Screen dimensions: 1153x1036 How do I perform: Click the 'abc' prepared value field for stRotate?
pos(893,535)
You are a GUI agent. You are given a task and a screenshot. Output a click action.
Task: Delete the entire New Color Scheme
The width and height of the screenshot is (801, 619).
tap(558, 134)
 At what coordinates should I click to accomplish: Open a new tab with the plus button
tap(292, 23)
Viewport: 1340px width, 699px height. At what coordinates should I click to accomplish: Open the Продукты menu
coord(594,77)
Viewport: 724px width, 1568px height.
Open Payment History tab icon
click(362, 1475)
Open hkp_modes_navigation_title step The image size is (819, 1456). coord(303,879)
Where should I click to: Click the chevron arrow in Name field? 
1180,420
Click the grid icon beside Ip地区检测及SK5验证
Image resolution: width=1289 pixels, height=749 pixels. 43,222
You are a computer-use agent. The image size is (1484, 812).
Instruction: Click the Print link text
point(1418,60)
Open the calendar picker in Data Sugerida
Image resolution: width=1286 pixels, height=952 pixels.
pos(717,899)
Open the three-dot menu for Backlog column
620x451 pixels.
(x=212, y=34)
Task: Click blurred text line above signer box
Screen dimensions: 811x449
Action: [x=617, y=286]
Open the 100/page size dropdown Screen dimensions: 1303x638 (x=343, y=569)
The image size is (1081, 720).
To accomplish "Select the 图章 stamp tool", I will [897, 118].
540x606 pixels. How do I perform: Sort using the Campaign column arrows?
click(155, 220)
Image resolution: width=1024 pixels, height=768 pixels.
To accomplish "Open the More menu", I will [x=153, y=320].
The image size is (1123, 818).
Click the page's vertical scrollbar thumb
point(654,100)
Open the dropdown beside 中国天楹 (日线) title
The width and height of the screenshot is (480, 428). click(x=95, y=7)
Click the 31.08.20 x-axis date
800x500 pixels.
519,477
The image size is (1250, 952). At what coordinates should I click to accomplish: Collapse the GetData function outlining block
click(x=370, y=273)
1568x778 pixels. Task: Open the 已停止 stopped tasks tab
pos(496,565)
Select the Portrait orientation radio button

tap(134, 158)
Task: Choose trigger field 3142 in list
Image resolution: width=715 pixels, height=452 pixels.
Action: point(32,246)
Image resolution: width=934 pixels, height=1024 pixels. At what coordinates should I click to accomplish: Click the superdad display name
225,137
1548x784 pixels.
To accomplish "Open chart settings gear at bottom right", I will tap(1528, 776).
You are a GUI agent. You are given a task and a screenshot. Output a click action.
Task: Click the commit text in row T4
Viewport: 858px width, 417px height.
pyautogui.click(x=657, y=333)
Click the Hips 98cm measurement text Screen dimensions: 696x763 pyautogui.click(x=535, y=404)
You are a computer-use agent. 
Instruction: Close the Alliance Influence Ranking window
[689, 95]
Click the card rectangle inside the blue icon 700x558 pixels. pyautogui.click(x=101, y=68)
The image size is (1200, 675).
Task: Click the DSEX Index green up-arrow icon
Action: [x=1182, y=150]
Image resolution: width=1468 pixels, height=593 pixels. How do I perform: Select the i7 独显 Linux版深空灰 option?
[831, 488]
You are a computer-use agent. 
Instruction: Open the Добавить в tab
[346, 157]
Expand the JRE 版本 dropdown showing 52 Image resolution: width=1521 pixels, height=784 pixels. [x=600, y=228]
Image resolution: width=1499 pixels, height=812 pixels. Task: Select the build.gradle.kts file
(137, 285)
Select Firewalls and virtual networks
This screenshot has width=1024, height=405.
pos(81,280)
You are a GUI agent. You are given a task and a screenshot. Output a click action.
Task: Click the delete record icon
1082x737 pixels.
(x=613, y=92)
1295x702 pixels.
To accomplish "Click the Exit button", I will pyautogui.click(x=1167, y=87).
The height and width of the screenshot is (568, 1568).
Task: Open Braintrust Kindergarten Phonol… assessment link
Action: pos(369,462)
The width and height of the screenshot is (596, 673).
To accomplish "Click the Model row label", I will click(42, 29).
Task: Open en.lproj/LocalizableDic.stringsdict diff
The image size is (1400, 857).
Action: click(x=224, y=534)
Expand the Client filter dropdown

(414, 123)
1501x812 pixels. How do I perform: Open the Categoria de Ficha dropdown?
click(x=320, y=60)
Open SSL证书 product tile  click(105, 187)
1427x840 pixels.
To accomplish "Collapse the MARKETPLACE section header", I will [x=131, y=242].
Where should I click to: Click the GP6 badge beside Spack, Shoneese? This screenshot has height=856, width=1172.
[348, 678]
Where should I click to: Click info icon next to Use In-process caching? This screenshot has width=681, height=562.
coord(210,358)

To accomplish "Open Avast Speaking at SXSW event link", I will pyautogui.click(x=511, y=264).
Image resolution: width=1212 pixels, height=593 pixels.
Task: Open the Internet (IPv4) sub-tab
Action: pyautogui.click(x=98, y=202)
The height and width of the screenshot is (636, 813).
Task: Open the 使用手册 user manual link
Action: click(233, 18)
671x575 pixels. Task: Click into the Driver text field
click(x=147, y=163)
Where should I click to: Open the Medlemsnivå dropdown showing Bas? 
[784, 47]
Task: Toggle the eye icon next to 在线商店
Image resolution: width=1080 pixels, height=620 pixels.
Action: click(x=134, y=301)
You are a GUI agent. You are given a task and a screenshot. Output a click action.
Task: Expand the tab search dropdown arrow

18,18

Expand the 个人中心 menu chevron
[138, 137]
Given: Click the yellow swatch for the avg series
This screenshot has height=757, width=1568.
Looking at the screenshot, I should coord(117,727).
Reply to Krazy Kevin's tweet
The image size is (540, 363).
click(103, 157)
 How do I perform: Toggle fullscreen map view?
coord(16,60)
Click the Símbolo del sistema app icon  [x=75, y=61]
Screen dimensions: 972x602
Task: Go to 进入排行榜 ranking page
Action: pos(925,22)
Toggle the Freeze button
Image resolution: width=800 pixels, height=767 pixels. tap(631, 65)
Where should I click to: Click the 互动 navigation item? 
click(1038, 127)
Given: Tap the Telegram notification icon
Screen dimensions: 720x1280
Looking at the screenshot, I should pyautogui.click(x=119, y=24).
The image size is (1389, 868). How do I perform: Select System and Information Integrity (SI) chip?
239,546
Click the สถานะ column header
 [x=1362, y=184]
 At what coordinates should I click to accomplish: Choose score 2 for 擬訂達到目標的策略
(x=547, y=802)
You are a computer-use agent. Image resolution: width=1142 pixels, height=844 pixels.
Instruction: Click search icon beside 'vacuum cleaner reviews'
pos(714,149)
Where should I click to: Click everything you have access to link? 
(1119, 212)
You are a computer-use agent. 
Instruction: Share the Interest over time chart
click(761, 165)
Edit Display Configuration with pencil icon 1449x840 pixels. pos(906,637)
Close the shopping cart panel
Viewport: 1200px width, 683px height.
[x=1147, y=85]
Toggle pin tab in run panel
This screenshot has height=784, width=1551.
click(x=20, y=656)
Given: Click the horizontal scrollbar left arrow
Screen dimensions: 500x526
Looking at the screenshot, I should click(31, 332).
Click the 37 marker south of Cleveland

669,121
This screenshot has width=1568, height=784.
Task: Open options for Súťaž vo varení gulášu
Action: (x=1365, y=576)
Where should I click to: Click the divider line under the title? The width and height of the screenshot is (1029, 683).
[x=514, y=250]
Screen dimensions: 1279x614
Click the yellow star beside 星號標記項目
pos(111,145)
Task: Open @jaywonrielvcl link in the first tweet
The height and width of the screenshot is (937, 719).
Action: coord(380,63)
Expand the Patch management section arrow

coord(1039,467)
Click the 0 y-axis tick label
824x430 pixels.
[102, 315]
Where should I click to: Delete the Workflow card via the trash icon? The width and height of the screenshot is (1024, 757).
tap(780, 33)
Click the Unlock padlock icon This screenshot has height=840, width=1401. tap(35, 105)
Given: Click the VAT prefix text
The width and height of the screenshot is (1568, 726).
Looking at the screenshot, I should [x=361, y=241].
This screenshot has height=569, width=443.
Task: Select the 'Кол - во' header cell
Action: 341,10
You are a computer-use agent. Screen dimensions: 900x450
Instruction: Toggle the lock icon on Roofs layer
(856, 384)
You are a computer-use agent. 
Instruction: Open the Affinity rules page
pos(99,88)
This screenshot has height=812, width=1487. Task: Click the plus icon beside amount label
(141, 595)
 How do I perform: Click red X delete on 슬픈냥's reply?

====

Rescale the part of the records above that opens with the line containing "Where should I click to: Click everything" and closes with the line containing "click(761, 165)": write out all of those lines again, requests included. Multiply every coordinate in the answers by 2.35 and round to whole numbers, with halves rounded up, leaving any numbers in the requests unchanged.

**The response:**
Where should I click to: Click everything you have access to link? 
(2630, 498)
You are a computer-use agent. 
Instruction: Share the Interest over time chart
click(1788, 388)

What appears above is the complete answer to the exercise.